* **Short problem A**:
Please list the names of the commenters in the blog passage below.

* **Selected passage**:
────────────────

A far better approach would be to collect sermons together and publish them whole. See how ideas are developed and how they are related together. Get some sense of the cadence and pace of a prophet’s speech. Alas, Widstoe was ultimately a scientist rather than a preacher, so order and rationality beat out rhetoric and oratory.

25 comments for “Against the Teachings of the Prophets

  1. January 11, 2005 at 5:57 pm

    Nate, there’s also the absence of historical context in these ‘Teachings’ books that makes them particularly dangerous tools in the wrong hands. Publishing the whole text is a great start; publishing the whole text in its context is what we really need, I think.

  2. Kevin Barney
    January 11, 2005 at 5:57 pm

    Any comment on the current approach to Priesthood/RS manuals?

  3. Mark B
    January 11, 2005 at 5:59 pm

    Nate,

    The just published Discourses of President Gordon B. Hinckley is just what you’ve been waiting for. Arranged chronologically within three broad categories (conferences, “member meetings” (as if conferences weren’t) and messages to the general public, it contains his sermons in full (or at least it purports to–I haven’t checked) for the first five years of his presidency.

  4. Keith
    January 11, 2005 at 6:05 pm

    Nate,

    First of all, stop whining about everything.

────────────────

* **Data shown**:
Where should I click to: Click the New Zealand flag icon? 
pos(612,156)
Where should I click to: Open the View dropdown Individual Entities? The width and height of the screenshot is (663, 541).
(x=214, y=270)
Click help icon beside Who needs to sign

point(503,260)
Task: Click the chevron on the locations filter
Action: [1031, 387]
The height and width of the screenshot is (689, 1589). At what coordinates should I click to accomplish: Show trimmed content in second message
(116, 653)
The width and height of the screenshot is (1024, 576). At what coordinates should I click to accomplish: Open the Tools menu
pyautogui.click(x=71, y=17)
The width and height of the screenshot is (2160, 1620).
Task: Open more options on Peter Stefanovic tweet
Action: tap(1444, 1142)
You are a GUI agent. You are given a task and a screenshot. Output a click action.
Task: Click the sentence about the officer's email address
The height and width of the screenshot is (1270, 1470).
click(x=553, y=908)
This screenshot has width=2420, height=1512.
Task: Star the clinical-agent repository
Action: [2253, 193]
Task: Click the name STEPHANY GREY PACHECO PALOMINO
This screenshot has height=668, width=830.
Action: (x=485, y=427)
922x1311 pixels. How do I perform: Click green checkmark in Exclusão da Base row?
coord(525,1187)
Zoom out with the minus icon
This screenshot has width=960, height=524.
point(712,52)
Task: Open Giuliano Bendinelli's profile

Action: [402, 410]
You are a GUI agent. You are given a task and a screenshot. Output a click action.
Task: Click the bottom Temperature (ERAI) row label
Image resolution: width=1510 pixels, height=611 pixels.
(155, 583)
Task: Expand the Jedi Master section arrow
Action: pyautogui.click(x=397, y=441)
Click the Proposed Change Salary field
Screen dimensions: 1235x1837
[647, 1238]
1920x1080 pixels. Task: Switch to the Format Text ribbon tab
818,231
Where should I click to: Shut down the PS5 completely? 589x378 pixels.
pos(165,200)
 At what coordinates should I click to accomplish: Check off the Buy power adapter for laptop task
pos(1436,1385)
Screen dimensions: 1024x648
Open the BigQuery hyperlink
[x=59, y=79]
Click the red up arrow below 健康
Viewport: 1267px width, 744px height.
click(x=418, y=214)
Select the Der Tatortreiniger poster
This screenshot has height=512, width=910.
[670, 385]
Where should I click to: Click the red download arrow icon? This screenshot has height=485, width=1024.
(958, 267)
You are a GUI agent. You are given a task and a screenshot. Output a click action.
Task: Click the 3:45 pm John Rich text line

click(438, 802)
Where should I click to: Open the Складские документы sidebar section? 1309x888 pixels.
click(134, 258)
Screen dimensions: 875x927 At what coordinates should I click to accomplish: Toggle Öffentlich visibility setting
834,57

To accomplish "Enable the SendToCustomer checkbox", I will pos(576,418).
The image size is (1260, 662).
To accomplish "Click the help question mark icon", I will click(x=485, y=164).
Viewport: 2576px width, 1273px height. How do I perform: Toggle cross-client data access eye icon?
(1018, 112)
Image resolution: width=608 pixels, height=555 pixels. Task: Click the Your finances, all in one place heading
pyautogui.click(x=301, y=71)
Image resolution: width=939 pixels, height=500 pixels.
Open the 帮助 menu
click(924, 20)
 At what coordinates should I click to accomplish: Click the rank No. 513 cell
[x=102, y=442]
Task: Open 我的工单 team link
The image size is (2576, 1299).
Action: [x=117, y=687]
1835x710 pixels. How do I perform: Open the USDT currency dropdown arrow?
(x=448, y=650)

────────────────

* **Short problem B**:
Reproduce the entries from the line with "Viewport: 2576px width, 1273px" up to and including the line with "Action: [x=117, y=687]".

* **Written answer A**:
Kevin Barney, Mark B, Keith

* **Written answer B**:
Viewport: 2576px width, 1273px height. How do I perform: Toggle cross-client data access eye icon?
(1018, 112)
Image resolution: width=608 pixels, height=555 pixels. Task: Click the Your finances, all in one place heading
pyautogui.click(x=301, y=71)
Image resolution: width=939 pixels, height=500 pixels.
Open the 帮助 menu
click(924, 20)
 At what coordinates should I click to accomplish: Click the rank No. 513 cell
[x=102, y=442]
Task: Open 我的工单 team link
The image size is (2576, 1299).
Action: [x=117, y=687]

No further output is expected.